Binde l Rund 50. 000 Euro, um zumindest die Bausubstanz zu erhalten. Dies ist im nächsten Schritt nötig, wenn die Kindertagesstätte Kunterbunt in Binde eine Zukunft haben soll. Ein Erhalt ist gewollt – dieser Eindruck entstand während der Sitzung des Sozialausschusses. Etliche Eltern kamen in das Dorfgemeinschaftshaus. In der Fragestunde machten sie deutlich: Die Einrichtung soll für die Kinder bestehen bleiben, dafür setzen sich Frauen und Männer ehrenamtlich ein. Anfang 2021 wird ein Förderverein gegründet, engagierte Befürworter der Einrichtung hatten sich bei einer Demonstration Ende Oktober klar für die Kita ausgesprochen und unterstrichen dies mit Info-Zetteln.

Familiäres Klima geschätzt

Darauf sind Vorzüge der Einrichtung vermerkt. Beispiele: ein familiäres Klima, innovative pädagogische Ansätze, eine altersübergreifende Gemeinschaft, ländliche Ruhe und Überschaubarkeit sowie junge, engagierte und verlässliche Pädagogen. Die Initiative Landleben Arendsee, in der sich die Eltern einbringen, verweist zudem auf einen weiteren Fakt: Die Kinder fühlen sich in der Kita wohl. Der Einsatz für die Einrichtung war bei der Sitzung deutlich spürbar.

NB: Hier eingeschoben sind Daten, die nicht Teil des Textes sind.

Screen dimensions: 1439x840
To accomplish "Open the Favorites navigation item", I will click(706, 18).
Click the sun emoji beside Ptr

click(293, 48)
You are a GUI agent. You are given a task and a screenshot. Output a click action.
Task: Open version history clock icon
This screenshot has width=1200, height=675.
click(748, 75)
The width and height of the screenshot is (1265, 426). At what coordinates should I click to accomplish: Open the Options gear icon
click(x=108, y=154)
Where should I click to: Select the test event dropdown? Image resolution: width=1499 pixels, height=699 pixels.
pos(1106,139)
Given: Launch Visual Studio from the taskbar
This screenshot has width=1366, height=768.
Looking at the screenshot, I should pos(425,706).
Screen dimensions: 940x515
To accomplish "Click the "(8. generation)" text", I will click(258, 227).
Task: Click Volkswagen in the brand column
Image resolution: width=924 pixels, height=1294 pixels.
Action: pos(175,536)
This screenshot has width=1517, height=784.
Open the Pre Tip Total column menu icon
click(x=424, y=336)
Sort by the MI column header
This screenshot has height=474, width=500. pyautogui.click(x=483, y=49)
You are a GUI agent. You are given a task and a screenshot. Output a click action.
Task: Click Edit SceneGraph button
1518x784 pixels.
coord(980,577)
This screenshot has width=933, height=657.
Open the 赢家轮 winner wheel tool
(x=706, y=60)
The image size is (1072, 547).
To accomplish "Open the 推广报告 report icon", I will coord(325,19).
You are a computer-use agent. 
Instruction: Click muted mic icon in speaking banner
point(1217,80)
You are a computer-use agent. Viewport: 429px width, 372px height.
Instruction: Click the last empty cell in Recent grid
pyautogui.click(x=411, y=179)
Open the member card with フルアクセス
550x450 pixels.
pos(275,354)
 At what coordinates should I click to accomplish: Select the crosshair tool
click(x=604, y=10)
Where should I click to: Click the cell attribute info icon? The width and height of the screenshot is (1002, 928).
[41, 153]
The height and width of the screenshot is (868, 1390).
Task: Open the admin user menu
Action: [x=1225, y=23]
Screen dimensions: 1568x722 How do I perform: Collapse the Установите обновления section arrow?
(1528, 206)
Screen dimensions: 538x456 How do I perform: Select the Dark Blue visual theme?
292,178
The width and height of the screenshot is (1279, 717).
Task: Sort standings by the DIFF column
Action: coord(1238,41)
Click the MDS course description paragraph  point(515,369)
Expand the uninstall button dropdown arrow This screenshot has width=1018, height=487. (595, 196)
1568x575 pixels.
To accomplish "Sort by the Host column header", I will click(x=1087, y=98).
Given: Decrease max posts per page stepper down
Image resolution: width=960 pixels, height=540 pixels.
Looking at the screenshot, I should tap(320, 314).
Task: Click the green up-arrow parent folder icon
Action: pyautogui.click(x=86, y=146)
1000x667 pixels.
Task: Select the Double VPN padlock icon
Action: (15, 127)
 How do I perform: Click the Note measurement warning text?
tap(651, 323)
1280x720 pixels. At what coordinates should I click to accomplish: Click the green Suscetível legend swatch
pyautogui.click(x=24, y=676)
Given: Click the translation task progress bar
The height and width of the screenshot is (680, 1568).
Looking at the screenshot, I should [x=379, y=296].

Dass in der Einrichtung Investitionsbedarf besteht, ist bekannt. Kommunalpolitiker schauten sich vor der Versammlung unter Ausschluss der Öffentlichkeit um. Stadtrat Sven Schottenhamel fielen die feuchten Stellen an Wänden auf. Er sieht dringenden Handlungsbedarf, da die Gesundheit der Kinder in Gefahr ist. Laut Bindes Ortsbürgermeister Kurt Gabriel ist das Regenwassersystem des Daches eine Ursache für die Probleme.

Konkrete Zahlen gefordert

Stadtrat Jens Reichardt wollte konkrete Zahlen haben, was die Sanierungskosten angeht. Haupt- und Ordnungsamtsleiter Michael Niederhausen nannte 50.000 Euro für den Anfang. Das wären aber erstmal einige kosmetische Dinge. Grundlegende Erneuerungen wie die Elektrik und die Heizungsanlagen sind dabei noch außen vor.

In den vergangenen Jahren und Jahrzehnten wurden von kommunaler Seite kaum bauliche Dinge umgesetzt. Wenn doch, dann standen meist die Eltern dahinter und setzten sich ein. Dieses Engagement ist weiterhin vorhanden. Dazu zähle, mehr Werbung für die Kita zu machen und die Einrichtung verstärkt ins Blickfeld der Öffentlichkeit zu rücken.

Fördermittel als Hoffnungsschimmer

Letztendlich gehört zu einer gesicherten Zukunft neben glücklichen Kindern und Eltern, die ihren Nachwuchs gut aufgehoben und gefördert wissen, auch ein intaktes Gebäude. Ein Investitionsplan, der, nach Jahren aufgeteilt, deutlich macht, was wann umgesetzt wird, war am Dienstag kein Thema. Ausschussvorsitzende Nadine Schütte informierte über eine mögliche Geldquelle. Ein Fördermittelprogramm des Umweltministeriums komme für Binde in Frage. Bis zu 90 Prozent könnten fließen. Die Prämisse liegt auf einem modernen Gebäude, nach aktuellen Klima-Maßstäben. Über eine ähnliche Fördermittelschiene konnte auch das Kinder-Eltern-Zentrum Seeperle errichtet werden. Darauf verwies Norman Klebe und erinnerte an Investitionen der Kommune auf dem sozialen Sektor. Dazu gehören die beiden Grundschulen genauso wie Kindertagesstätten. Ein Investitionsschub wäre auch für Binde nötig. Nadine Schütte versuchte mehrfach, den Bürgermeister dazu zu bringen, den Eltern Zukunftsängste zu nehmen. Dieser betonte, dies mit seinen Äußerungen zum Ausdruck bringen zu wollen. Danach war bei den Gästen Erleichterung zu bemerken.

Letztendlich gab es in der Vergangenheit immer wieder Diskussionen um die Kita. Im aktuellen Fall hatte die Arendsee-Verwaltung den Diskussionsanstoß gegeben. Auch mit Hinweis auf den Gebäudezustand. Über ein endgültiges Aus der Einrichtung müsste aber der Stadtrat entscheiden.

Dieser hat bislang keinen Grundsatzbeschluss – weder für noch gegen die Kita – gefasst.